Crisp, icy air, pale blue sky and a frozen lake stretching out maybe ten kilometres to the far shore and a town where the merchants of Sj√∂stud use to trade their furs and jewellery made from the teeth and bones of the animals trapped in the cold wilderness of southern Sweden. But that was then. These days with the expansion of the Danish Empire, east into Estonia and North West into Norway, the merchants’ livelihood was at the mercy of the Danes. There wasn’t much they could gain from this land so they took what they could from those that did and of late that meant the merchants. It began as simple interest in what they traded, occasionally a trade between Dane and Swede would take place but then they got greedy, drawn in by the merchants’ fine clothes and possessions and so they began to tax, then tax more, then tax with menaces if the taxes weren’t paid. But now the Swedish merchants had had enough. The region’s Danish overlord was visiting the town across the lake and it was decided that all 700 merchants would cross to present their case to him.
 
So on that bitterly cold day, well wrapped up against the arctic wind, they set off across the ice. Kilometre after kilometre they trudged on, their resolve growing stronger with each footstep until in the distance they could see the smoke from the cottages. Closer and closer they got but then, what was that in the distance, a crowd coming to meet them?
 
On the other side of the lake, a solitary Dane had looked out across the frozen wasteland wishing he was indoors by the warmth of a fire. Then he saw a dark mass moving slowly across the ice. What to do?

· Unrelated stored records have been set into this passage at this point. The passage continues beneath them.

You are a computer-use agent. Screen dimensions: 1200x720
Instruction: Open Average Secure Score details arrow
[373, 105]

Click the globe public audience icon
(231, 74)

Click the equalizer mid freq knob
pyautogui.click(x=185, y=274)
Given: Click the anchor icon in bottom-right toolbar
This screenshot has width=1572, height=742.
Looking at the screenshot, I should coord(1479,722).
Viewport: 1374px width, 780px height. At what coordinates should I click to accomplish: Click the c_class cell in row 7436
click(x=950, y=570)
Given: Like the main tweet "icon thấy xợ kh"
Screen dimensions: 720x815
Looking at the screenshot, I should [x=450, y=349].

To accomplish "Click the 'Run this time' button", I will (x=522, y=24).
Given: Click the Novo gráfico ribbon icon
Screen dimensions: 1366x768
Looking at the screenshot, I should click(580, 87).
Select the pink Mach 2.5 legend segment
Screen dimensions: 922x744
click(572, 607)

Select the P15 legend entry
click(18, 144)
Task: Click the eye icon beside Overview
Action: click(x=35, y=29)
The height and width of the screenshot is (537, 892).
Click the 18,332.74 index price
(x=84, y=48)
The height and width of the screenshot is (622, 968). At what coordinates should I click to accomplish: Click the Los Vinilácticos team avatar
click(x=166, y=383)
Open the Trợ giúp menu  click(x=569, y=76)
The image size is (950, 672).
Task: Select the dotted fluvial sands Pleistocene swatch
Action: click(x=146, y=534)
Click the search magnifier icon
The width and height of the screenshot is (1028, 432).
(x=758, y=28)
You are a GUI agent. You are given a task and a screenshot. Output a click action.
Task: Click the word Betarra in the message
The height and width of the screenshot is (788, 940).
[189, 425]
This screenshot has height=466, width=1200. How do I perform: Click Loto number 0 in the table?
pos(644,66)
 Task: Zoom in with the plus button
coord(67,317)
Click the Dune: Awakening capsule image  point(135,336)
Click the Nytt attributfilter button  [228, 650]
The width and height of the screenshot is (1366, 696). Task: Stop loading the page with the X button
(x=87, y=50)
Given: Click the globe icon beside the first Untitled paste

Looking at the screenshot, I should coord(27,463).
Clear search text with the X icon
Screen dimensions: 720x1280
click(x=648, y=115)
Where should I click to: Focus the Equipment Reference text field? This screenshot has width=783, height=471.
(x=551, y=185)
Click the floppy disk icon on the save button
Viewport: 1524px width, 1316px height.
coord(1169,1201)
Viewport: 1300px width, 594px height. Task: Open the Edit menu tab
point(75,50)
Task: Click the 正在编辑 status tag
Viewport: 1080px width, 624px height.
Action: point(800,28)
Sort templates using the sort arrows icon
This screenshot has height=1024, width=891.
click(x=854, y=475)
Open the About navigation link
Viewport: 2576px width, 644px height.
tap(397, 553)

There were no telescopes or binoculars to make a positive identification. It could only be an invading army intent on reclaiming Swedish territory. After all, didn’t those merchants say they weren’t going to put up with robbery from now on? Nothing for it, the local militia had to be called up. Sounding his horn, he rushed for his sword and shield and beckoned all who came armed to join him near the lake edge. Soon hundreds were gathered there and the overlord greeted them wishing them success against those who would destroy the empire. Then off they charged across the ice, fear, anticipation and hatred driving them on.
 
The merchants saw them coming, initially thinking it was a contingent checking on what they were doing. They would say there piece and be determined to be taken to the overlord to plead their case. But wait, swords glinting in the late morning sun, shield bosses glowing golden in the pale rays. Surely not?
 
The Danes didn’t stop to see if the merchants were armed, they’d obviously come for trouble and they were going to pay dearly for their impudence. It was like ants being crushed by a rock. The Danes ploughed into them and within minutes the ice was stained and slippery with the blood of the merchants. In full flight now the call came top press on to the village the merchants came from and to teach them a lesson. As they approached the village, torches were lit, swords unsheathed and the slaughter and destruction began. Women, children, babies were all cut down or burned in their homes. When they left, all that remained were the charred stones of the hut walls and the crackle of flames dying in the timber.
 
Today the site of the village is only known from the merchant’s treasure hoard that was found there and the detail in the annals of the Danish rulers that warn any Swedes to respect their masters and pay their rightful dues. Summer came and peace and tranquillity fell once more on the remains of the village, on the bones of the dead and the secret hiding places of their wealth. Some came, determined to resurrect the village as a homage to those that died and as an insult to the Danes but at first they were warned off by the Danes, then others reported hearing cries and moans of women and children carried on the arctic air, of shadows, and cold air currents, even in the sunshine and Sjostud was left with all eternity to mourn its dead. Today little remains apart from a sign commemorating the carnage and raised mounds that are the walls overtaken by soil, grass and stubby shrubs. You can tell there was a village here, tell that once life was good here but still there hangs in the air the cold tendrils of death.